On January 7, 2014, the New York Civil Liberties Union sent the New York State Department of Transportation, the New York City Department of Transportation and the NYPD formal legal requests for information on how they use E-ZPass readers to track and record New Yorkers’ movements. The request was filed after several recent press reports documented the use of E-ZPass readers to collect information on law-abiding New Yorkers far from toll plazas.

“New Yorkers have a right to know if their use of toll-paying technology is secretly being used to track their innocent comings and goings,” said NYCLU Executive Director Donna Lieberman. “No one should have to trade their privacy to pay a $10 toll.

“The NYCLU’s video shows the E-ZPass detector – the device that looks like a cow – going off almost constantly during a drive through Midtown and Lower Manhattan — in areas free of toll collection booths. In the area around 34th Street and Seventh Avenue, the cow lit up continuously for several blocks. It even detected a signal directly in front of the NYCLU’s office in the Wall Street area.

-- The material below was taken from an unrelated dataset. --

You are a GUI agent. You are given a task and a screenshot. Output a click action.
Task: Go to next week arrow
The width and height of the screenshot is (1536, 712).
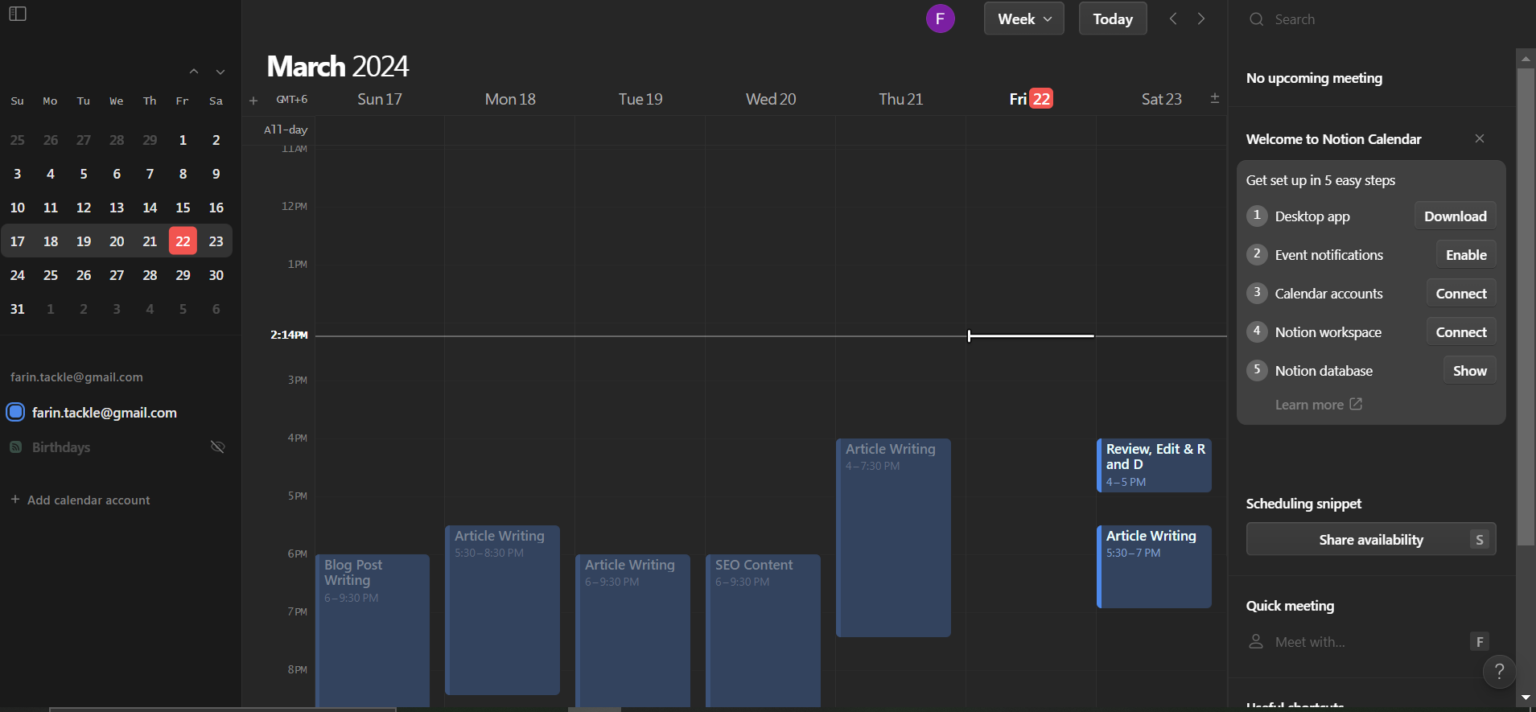pos(1201,19)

“An E-ZPass is a great convenience, but the technology in it can easily be misused. Given the potential for abuse when the government systematically starts collecting information about the day-to-day activities of law-abiding people, it is essential that there be clear and explicit limitations on how E-ZPass readers are used,” NYCLU Legislative Counsel Nate Vogel said. “The public should know if, how and why we are being tracked.”

The NYCLU’s Freedom of Information requests specifically seek information about the criteria and purpose for installing E-ZPass readers; the location of E-ZPass readers, including, any information distinguishing those used to collect tolls and those used for other purposes; privacy policies and marketing materials describing the types of data that can be collected by E-ZPass readers, when it will be collected and how it will be used; and how the New York City Department of Transportation shares data with other entities, including but not limited to the NYPD, the FBI and the Drug Enforcement Administration.

Find out more at nyclu, or follow us on Facebook and Twitter to find out more as the story develops.

You can also read more about E-ZPass tags from Kashmir Hill.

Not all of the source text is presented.